(MATERIAL PROVIDED)

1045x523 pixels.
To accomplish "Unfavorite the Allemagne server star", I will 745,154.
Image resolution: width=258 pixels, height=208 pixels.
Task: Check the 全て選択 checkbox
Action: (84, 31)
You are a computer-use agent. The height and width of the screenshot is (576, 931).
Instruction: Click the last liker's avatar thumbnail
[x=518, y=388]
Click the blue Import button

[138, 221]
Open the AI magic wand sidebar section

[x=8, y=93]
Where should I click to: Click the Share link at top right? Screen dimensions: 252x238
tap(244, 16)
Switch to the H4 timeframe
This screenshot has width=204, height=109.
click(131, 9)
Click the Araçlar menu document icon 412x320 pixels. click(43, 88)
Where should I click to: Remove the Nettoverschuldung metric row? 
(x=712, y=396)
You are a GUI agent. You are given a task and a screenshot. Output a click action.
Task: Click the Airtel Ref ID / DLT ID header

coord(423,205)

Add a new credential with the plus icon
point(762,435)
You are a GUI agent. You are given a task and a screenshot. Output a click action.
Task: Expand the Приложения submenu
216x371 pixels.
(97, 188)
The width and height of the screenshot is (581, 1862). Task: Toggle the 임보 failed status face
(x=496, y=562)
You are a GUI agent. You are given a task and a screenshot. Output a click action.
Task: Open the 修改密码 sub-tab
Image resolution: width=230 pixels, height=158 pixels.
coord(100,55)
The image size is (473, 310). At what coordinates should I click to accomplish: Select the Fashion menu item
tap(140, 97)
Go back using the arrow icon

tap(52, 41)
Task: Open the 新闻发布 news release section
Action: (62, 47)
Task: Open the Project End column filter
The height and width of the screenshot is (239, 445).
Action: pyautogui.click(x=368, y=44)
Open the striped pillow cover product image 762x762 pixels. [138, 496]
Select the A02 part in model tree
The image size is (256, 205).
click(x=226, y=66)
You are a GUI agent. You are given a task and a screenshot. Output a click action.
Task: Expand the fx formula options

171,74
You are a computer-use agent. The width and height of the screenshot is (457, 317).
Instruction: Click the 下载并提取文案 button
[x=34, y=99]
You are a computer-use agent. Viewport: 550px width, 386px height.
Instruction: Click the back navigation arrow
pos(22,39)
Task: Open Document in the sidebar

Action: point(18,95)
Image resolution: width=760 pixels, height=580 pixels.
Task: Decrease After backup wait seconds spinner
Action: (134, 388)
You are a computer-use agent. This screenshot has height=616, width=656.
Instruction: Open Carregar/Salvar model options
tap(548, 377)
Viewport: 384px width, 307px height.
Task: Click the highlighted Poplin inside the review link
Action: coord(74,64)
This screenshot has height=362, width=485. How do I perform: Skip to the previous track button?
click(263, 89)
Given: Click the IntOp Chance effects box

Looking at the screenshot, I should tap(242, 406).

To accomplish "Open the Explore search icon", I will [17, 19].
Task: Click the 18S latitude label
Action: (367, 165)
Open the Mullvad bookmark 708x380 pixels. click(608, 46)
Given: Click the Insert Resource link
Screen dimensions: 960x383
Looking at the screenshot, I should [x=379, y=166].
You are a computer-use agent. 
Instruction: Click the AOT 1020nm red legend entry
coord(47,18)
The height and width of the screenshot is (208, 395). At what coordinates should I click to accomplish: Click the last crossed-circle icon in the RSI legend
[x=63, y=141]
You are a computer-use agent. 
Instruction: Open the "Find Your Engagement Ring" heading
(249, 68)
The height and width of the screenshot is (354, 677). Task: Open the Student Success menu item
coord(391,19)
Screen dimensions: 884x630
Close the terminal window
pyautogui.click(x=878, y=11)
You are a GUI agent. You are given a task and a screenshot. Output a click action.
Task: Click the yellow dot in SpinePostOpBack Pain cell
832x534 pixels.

(End MATERIAL PROVIDED)

Word for word, reproduce every line of the data.

[RESULT OF THE EXERCISE]
1045x523 pixels.
To accomplish "Unfavorite the Allemagne server star", I will 745,154.
Image resolution: width=258 pixels, height=208 pixels.
Task: Check the 全て選択 checkbox
Action: (84, 31)
You are a computer-use agent. The height and width of the screenshot is (576, 931).
Instruction: Click the last liker's avatar thumbnail
[x=518, y=388]
Click the blue Import button

[138, 221]
Open the AI magic wand sidebar section

[x=8, y=93]
Where should I click to: Click the Share link at top right? Screen dimensions: 252x238
tap(244, 16)
Switch to the H4 timeframe
This screenshot has width=204, height=109.
click(131, 9)
Click the Araçlar menu document icon 412x320 pixels. click(43, 88)
Where should I click to: Remove the Nettoverschuldung metric row? 
(x=712, y=396)
You are a GUI agent. You are given a task and a screenshot. Output a click action.
Task: Click the Airtel Ref ID / DLT ID header

coord(423,205)

Add a new credential with the plus icon
point(762,435)
You are a GUI agent. You are given a task and a screenshot. Output a click action.
Task: Expand the Приложения submenu
216x371 pixels.
(97, 188)
The width and height of the screenshot is (581, 1862). Task: Toggle the 임보 failed status face
(x=496, y=562)
You are a GUI agent. You are given a task and a screenshot. Output a click action.
Task: Open the 修改密码 sub-tab
Image resolution: width=230 pixels, height=158 pixels.
coord(100,55)
The image size is (473, 310). At what coordinates should I click to accomplish: Select the Fashion menu item
tap(140, 97)
Go back using the arrow icon

tap(52, 41)
Task: Open the 新闻发布 news release section
Action: (62, 47)
Task: Open the Project End column filter
The height and width of the screenshot is (239, 445).
Action: pyautogui.click(x=368, y=44)
Open the striped pillow cover product image 762x762 pixels. [138, 496]
Select the A02 part in model tree
The image size is (256, 205).
click(x=226, y=66)
You are a GUI agent. You are given a task and a screenshot. Output a click action.
Task: Expand the fx formula options

171,74
You are a computer-use agent. The width and height of the screenshot is (457, 317).
Instruction: Click the 下载并提取文案 button
[x=34, y=99]
You are a computer-use agent. Viewport: 550px width, 386px height.
Instruction: Click the back navigation arrow
pos(22,39)
Task: Open Document in the sidebar

Action: point(18,95)
Image resolution: width=760 pixels, height=580 pixels.
Task: Decrease After backup wait seconds spinner
Action: (134, 388)
You are a computer-use agent. This screenshot has height=616, width=656.
Instruction: Open Carregar/Salvar model options
tap(548, 377)
Viewport: 384px width, 307px height.
Task: Click the highlighted Poplin inside the review link
Action: coord(74,64)
This screenshot has height=362, width=485. How do I perform: Skip to the previous track button?
click(263, 89)
Given: Click the IntOp Chance effects box

Looking at the screenshot, I should tap(242, 406).

To accomplish "Open the Explore search icon", I will [17, 19].
Task: Click the 18S latitude label
Action: (367, 165)
Open the Mullvad bookmark 708x380 pixels. click(608, 46)
Given: Click the Insert Resource link
Screen dimensions: 960x383
Looking at the screenshot, I should [x=379, y=166].
You are a computer-use agent. 
Instruction: Click the AOT 1020nm red legend entry
coord(47,18)
The height and width of the screenshot is (208, 395). At what coordinates should I click to accomplish: Click the last crossed-circle icon in the RSI legend
[x=63, y=141]
You are a computer-use agent. 
Instruction: Open the "Find Your Engagement Ring" heading
(249, 68)
The height and width of the screenshot is (354, 677). Task: Open the Student Success menu item
coord(391,19)
Screen dimensions: 884x630
Close the terminal window
pyautogui.click(x=878, y=11)
You are a GUI agent. You are given a task and a screenshot. Output a click action.
Task: Click the yellow dot in SpinePostOpBack Pain cell
832x534 pixels.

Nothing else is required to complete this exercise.